世界で1番速いのは、姉なのだと信じて疑っていなかった。きっと、誰が相手でも姉が1番にゴール板を駆け抜けるに違いないと思っていた。長い青毛のポニーテールを靡かせ、息をすることが当たり前のことのように、姉が勝つことも、そう思っていたのだ。
姉が、地方から中央に移籍するまでは。
※
ワアァ、と沸き起こった歓声にバツン、と物思いに耽っていた思考がチャンネルを切り替えたかのように目の前の光景を映し出す。
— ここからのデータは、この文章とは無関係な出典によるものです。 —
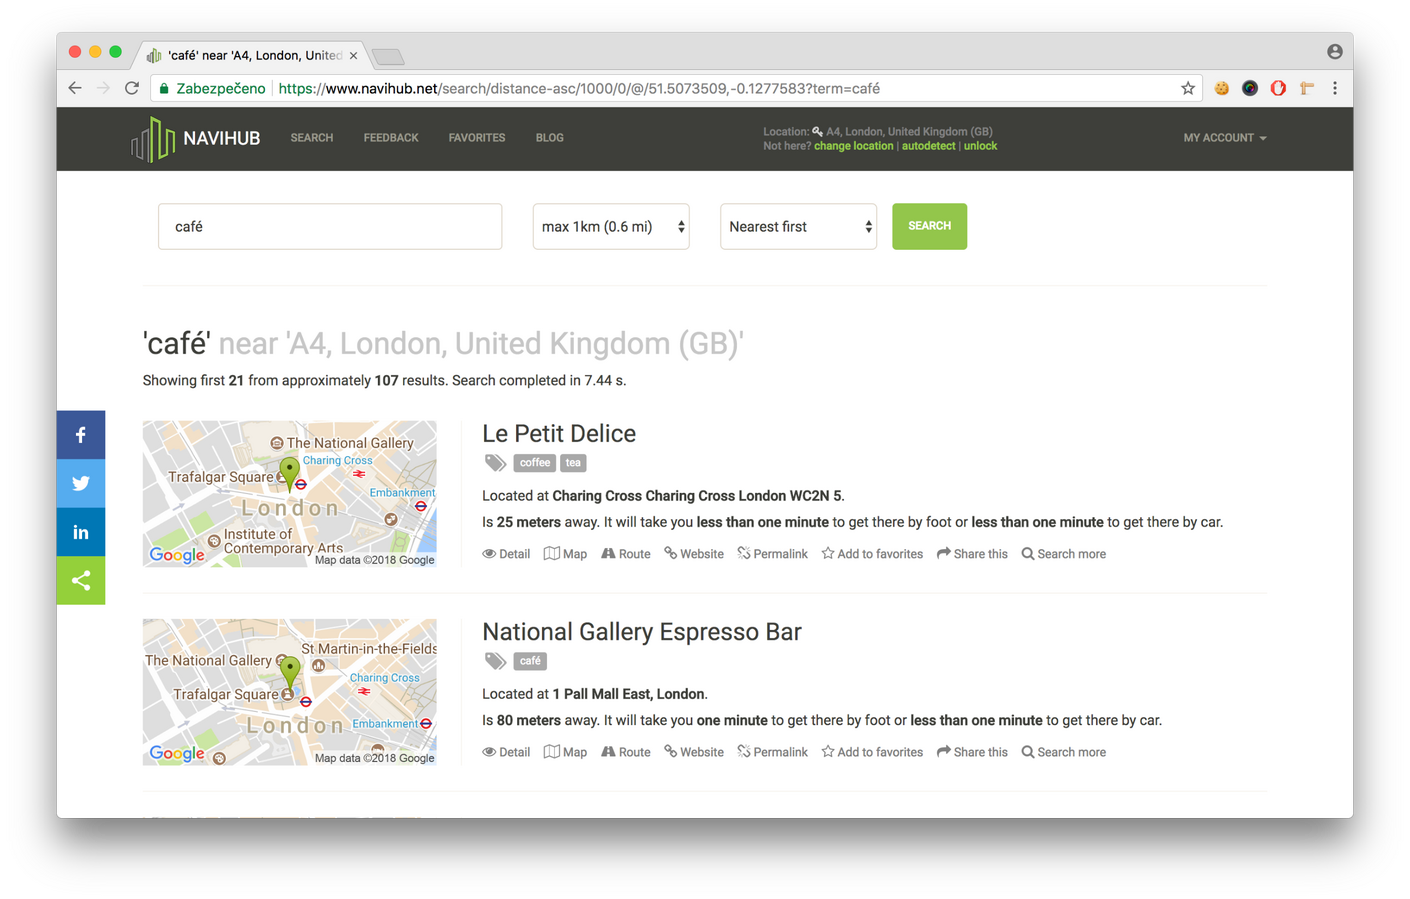Bookmark page with the star icon
The height and width of the screenshot is (899, 1410).
click(1187, 88)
2200m、芝。右回り。青々としたターフの上を、今正にウマ娘達が駆けていった。歓声は、レースが終わり順位が決まったからだろう。ざわめく中で、興奮を隠さず様々な声が飛び交う。あのウマ娘はすごい、うちに欲しい、才能がある。レースの結果や走りから、方々からあがる感嘆と期待、興奮の声にパチパチと瞬きを繰り返した。観客席からレースを見学していたトレーナーが一斉に目当てのウマ娘に向かって駆け寄っていく。これは選抜レース。トレセン学園に通うウマ娘がデビューする為に走る謂わばオーディションのようなものだ。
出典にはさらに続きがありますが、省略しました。